* _Source data_:

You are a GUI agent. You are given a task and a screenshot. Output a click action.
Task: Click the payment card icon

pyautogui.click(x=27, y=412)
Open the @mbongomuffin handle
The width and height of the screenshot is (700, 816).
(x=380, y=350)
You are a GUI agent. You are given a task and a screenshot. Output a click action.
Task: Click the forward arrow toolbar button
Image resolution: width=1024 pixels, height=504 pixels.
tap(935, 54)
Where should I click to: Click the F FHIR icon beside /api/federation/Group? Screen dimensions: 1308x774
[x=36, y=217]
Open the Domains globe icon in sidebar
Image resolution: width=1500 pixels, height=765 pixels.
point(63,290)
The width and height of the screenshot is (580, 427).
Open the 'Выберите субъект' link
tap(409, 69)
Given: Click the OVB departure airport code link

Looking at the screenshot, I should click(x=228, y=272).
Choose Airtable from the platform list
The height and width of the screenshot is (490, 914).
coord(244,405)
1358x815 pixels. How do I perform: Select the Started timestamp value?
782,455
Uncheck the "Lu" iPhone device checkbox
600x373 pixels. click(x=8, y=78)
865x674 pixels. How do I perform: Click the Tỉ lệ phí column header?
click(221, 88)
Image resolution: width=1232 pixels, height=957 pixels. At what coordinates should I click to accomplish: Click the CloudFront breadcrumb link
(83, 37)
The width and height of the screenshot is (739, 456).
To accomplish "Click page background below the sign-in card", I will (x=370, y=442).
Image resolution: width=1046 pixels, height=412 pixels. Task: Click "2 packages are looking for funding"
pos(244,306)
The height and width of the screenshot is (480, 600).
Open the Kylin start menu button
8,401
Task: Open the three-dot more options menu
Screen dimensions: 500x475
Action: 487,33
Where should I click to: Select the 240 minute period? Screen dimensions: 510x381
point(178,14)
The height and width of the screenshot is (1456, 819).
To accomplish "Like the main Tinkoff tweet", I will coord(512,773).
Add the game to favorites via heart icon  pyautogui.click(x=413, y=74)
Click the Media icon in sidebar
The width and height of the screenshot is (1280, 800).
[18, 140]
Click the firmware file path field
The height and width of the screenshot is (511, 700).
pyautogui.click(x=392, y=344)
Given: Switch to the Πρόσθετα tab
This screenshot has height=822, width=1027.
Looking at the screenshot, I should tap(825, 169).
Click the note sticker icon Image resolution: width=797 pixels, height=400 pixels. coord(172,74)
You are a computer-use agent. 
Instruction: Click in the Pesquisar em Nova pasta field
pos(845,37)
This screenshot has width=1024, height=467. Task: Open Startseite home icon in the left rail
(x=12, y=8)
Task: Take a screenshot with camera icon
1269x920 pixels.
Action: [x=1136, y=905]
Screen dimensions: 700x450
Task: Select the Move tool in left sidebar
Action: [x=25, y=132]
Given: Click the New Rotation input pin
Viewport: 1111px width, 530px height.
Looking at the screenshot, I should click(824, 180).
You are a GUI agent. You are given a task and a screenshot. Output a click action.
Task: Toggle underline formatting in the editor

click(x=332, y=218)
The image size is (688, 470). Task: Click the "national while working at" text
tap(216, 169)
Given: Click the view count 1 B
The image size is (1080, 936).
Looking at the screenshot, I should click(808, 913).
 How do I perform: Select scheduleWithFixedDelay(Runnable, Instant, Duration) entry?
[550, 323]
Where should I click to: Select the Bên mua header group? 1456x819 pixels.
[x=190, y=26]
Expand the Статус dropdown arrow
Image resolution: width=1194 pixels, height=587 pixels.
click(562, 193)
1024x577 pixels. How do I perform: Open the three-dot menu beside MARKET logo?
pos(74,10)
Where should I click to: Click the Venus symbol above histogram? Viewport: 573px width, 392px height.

* _Exercise_:
Extract, from the material above, each line holding the word "will".

* _Answer for the task_:
To accomplish "Click page background below the sign-in card", I will (x=370, y=442).
To accomplish "Like the main Tinkoff tweet", I will coord(512,773).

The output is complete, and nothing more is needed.